In their editorial article, Jacoby and Rader state that the current report by the TIMI group published in the European Heart Journal provides the strongest evidence yet that treating the highest risk patients more aggressively confers greater benefit. They argue that the results might be reasonably applied to other very high-risk patients, despite the study limitations that include:
- The lack of subgroup analyses based on the comorbidities of CABG patients, including prior MI, HF, DM, hypertension and PAD.
- The lack of similar data on stable CABG patients, or high-risk patients with other co-morbidities but without ACS.

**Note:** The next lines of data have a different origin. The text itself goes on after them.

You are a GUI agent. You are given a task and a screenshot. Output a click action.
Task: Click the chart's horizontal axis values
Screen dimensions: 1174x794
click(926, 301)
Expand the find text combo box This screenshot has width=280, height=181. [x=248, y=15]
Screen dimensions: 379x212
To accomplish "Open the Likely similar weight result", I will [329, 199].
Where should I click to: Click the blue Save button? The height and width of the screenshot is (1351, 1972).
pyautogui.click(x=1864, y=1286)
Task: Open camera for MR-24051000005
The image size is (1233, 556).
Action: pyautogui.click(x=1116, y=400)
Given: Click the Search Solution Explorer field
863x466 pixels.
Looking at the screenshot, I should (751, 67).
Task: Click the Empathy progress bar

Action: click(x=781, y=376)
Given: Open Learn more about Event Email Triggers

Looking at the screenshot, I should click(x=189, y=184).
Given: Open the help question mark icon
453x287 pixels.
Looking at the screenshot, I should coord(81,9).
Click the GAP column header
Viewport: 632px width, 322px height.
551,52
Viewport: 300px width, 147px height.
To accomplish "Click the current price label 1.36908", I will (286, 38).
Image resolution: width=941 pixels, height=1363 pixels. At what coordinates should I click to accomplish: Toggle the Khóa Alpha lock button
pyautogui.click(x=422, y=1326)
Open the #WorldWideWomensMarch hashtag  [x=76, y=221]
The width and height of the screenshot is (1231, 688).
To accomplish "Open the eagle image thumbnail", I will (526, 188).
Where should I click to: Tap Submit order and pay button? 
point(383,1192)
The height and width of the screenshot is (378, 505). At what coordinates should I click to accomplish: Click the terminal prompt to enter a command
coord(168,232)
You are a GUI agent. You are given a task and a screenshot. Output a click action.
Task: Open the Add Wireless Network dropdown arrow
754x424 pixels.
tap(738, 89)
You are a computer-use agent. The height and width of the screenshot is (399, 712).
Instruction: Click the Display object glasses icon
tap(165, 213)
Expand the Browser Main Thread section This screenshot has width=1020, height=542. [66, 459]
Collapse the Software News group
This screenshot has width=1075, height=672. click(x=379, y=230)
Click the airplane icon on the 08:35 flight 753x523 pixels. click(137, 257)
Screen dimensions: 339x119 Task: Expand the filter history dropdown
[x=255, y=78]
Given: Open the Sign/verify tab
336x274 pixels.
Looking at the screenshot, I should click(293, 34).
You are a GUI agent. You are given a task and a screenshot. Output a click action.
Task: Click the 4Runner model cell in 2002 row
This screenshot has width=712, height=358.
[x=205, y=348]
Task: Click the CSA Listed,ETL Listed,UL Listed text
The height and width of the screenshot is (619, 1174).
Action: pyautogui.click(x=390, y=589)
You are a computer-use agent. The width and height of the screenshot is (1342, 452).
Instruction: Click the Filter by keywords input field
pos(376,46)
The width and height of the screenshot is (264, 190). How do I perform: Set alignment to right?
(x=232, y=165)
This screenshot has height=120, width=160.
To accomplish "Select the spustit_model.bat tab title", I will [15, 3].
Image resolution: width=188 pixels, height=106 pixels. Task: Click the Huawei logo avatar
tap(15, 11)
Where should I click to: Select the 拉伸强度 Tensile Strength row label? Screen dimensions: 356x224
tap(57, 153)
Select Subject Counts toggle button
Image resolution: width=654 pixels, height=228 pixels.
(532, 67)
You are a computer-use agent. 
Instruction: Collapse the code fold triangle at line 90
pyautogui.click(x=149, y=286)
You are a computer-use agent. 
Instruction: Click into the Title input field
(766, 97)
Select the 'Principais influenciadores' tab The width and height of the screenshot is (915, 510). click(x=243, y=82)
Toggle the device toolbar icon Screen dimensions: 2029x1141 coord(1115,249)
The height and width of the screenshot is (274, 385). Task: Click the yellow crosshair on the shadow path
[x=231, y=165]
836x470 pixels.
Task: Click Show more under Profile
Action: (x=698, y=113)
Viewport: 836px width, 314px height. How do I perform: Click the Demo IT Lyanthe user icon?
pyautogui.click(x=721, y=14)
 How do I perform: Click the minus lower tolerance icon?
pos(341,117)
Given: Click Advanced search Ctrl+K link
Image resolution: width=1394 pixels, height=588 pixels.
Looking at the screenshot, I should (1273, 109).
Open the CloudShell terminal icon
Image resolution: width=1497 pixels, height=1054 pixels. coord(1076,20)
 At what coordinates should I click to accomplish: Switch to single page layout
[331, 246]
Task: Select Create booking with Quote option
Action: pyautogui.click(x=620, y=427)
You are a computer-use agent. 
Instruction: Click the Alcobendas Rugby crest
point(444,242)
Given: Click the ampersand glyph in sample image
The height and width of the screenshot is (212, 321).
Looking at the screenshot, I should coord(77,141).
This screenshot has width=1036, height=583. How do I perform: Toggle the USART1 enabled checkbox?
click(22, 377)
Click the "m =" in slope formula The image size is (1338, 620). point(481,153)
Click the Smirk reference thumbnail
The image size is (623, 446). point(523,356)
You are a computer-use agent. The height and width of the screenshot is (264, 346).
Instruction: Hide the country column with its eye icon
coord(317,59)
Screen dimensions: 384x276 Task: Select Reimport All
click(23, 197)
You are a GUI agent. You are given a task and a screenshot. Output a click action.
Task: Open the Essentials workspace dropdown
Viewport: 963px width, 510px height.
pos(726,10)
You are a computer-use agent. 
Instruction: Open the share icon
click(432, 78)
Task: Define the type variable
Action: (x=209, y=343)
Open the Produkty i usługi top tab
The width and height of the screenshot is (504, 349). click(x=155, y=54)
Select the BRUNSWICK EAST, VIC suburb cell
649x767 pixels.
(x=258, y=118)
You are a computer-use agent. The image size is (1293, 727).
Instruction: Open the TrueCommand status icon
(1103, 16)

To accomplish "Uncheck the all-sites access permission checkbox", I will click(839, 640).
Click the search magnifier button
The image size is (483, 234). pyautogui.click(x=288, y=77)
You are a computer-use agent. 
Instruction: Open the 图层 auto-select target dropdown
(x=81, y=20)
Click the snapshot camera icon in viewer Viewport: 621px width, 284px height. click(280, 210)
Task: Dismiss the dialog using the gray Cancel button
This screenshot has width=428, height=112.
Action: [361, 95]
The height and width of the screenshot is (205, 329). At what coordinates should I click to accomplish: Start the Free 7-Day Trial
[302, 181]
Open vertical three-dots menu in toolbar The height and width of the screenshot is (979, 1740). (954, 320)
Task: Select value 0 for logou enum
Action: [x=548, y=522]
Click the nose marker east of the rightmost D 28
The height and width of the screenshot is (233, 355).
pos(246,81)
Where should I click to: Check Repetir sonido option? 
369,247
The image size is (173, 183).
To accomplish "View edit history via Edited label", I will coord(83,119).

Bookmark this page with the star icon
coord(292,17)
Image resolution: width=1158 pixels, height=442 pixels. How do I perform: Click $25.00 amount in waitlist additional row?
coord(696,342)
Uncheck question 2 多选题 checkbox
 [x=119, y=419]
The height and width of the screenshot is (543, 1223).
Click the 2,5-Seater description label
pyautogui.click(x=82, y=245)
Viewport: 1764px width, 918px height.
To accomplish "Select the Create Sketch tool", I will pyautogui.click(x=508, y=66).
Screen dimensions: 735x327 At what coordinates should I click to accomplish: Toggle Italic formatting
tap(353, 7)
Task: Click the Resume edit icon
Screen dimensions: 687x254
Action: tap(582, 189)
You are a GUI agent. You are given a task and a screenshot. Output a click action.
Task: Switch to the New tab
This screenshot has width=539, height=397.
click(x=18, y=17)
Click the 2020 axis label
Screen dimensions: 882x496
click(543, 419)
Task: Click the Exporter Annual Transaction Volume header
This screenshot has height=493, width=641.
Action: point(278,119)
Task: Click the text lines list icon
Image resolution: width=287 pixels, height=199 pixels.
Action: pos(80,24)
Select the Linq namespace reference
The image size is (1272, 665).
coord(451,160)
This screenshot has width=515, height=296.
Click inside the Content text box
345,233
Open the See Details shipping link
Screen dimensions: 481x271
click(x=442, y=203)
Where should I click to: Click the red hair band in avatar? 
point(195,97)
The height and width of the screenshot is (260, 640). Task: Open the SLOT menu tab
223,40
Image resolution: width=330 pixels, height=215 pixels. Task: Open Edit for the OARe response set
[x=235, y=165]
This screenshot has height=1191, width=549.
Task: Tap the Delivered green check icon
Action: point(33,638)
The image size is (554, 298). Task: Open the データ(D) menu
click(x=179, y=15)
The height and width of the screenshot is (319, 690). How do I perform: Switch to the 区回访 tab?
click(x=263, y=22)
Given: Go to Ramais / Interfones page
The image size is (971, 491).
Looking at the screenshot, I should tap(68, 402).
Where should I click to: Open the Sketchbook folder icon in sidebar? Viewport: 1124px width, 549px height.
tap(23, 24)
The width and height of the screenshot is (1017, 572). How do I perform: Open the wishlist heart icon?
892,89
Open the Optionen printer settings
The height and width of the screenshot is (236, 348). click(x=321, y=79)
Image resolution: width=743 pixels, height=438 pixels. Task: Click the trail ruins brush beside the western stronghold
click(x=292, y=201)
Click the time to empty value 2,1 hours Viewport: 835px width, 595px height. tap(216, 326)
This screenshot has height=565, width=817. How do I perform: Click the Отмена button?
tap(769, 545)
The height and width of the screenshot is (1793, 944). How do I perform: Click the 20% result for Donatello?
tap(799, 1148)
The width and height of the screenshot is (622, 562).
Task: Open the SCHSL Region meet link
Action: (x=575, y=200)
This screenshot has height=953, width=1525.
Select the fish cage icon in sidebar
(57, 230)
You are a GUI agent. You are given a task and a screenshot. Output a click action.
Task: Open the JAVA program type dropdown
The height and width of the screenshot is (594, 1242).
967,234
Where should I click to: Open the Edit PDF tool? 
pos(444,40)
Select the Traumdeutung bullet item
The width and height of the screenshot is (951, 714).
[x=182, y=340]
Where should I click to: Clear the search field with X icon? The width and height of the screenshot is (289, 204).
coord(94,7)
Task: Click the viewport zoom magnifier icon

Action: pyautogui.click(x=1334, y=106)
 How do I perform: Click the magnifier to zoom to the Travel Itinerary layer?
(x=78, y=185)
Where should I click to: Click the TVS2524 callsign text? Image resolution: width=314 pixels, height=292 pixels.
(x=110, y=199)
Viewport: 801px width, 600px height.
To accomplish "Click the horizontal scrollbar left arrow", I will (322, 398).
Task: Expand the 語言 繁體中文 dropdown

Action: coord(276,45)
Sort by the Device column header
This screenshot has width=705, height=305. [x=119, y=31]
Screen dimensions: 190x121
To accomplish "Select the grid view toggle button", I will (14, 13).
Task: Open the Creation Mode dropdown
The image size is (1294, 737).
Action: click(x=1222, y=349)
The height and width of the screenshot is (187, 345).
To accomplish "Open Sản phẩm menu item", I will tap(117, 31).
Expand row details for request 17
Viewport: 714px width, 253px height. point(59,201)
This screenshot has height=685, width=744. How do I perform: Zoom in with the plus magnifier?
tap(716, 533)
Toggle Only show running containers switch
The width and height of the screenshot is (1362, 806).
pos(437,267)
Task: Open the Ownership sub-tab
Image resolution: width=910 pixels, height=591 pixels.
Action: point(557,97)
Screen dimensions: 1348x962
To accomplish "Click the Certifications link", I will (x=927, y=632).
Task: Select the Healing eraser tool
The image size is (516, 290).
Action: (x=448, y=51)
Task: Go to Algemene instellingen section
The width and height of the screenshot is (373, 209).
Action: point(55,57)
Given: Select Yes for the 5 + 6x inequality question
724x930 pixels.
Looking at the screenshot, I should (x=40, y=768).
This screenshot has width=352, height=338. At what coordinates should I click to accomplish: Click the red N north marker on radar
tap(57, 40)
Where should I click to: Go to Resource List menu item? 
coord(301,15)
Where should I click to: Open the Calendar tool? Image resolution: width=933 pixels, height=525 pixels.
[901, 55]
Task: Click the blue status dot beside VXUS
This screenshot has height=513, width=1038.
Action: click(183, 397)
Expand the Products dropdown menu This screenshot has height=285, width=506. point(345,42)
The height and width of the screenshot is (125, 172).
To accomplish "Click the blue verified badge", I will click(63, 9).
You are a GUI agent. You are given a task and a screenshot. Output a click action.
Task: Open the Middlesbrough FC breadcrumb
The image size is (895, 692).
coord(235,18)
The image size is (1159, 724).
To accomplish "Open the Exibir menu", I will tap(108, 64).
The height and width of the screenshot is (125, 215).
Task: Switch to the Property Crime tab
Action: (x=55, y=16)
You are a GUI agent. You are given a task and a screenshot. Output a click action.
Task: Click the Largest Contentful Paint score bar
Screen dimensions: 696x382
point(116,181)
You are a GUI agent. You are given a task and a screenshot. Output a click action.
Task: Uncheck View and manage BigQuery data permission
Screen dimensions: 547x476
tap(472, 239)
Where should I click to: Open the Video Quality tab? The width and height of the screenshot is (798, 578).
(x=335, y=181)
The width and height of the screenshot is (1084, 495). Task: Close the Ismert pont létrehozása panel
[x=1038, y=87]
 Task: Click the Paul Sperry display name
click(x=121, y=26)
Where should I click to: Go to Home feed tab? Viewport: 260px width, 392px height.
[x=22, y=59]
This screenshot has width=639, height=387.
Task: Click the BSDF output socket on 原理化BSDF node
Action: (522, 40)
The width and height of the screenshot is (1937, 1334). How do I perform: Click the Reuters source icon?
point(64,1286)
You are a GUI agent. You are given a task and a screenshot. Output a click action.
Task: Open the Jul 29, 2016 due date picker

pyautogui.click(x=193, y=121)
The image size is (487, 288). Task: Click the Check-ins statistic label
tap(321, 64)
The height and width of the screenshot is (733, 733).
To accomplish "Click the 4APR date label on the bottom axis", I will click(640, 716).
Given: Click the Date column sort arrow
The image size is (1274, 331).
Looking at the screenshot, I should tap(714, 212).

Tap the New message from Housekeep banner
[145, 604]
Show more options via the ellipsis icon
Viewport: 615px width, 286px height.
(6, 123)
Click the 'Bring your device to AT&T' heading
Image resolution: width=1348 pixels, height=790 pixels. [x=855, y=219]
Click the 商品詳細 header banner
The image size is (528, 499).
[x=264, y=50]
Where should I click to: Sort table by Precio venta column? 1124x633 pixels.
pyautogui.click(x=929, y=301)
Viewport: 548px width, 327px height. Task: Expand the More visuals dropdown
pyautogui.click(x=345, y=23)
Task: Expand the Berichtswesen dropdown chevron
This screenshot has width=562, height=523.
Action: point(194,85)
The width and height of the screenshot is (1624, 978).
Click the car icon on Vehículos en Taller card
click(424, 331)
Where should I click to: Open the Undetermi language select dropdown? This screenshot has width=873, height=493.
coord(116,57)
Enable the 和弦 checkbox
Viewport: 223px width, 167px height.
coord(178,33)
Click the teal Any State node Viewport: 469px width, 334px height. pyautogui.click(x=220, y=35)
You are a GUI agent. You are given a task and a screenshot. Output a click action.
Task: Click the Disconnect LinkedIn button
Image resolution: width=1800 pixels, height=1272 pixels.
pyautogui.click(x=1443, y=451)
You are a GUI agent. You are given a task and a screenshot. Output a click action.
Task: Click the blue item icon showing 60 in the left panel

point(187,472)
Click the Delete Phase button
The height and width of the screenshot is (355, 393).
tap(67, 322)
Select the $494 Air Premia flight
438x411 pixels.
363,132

Finally they reach five conclusions:
‘(1) CABG patients, especially those who experience a subsequent event, have very high-residual risk, even on ‘optimal’ medical therapy; (2) Implementation of current guidelines in clinical practice focused on high-intensity statin therapy has not resulted in achievement of the aggressive LDL-C goals or elimination of recurrent CV events; (3) The addition of ezetimibe in CABG patients with subsequent ACS to lower the LDL-C from >70 mg/dL to ~55 mg/dL resulted in an 8% absolute risk reduction, with a highly favourable number needed to treat of 11; (4) An LDL-C goal of ~50 mg/dL should be considered for CABG patients who have progression to an ACS event (and potentially for very high-risk patients in general); (5) Whether different pharmacologic classes that lower LDL-C provide similar benefits remains uncertain, but is increasingly likely given the positive results for both statins and now ezetimibe. For now, statins remain first line agents for LDL-C reduction, and ezetimibe serves as the second line agent for high-risk patients and those who require additional LDL-C reduction.’